If you are like other hard-working individuals who are disappointed to see the IRS take a sizable bite out of their checks, you could be wondering how you can reduce the amount of taxes you owe each year. You might even be wondering if you can list gifts to friends and family as tax deductions. Although everyone would love the chance to deduct personal gifts, the IRS does not count them when calculating your tax obligation. In fact, giving any one person more than $13,000 worth of gifts means you have to pay taxes on them.

Making Your Gifts Count

The good news is that you can still find ways to help people and reduce your income tax in the process. The key is to give your gifts to charitable organizations that help others.
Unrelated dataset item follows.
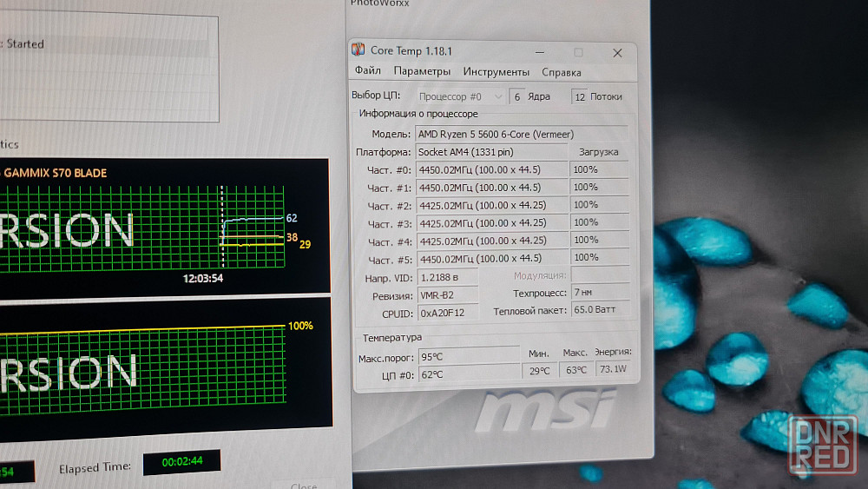The image size is (868, 489).
Task: Click the Част. #3 frequency value
Action: click(491, 223)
Churches, food drives and children’s hospitals are some examples of organizations to which you can donate in exchange for tax breaks.

You only need a receipt for your donation if you are deducting $250 or less. If you donate more than that to any charitable organization, you need a written statement to prove you donated. Make sure you keep your original receipt if you are going to donate canned food or presents so that you can track the value of each gift.

Final Thoughts

Sadly, you can’t count gifts to friends and family as deductions when it’s time for you to pay the IRS. Tracking the value of personal gifts can increase the amount you owe each year because the limit on annual tax-free gifts is $13,000. Instead of giving all your money to the IRS during tax season, find charitable organizations you support and donate to them.

You can pick the causes you wish to support instead of letting the government decide how to spend all of your taxable income. Your odds of facing an audit are small depending on the amount of money you bring in each year, but you still want to keep track of your donations in case the government takes a look at your records.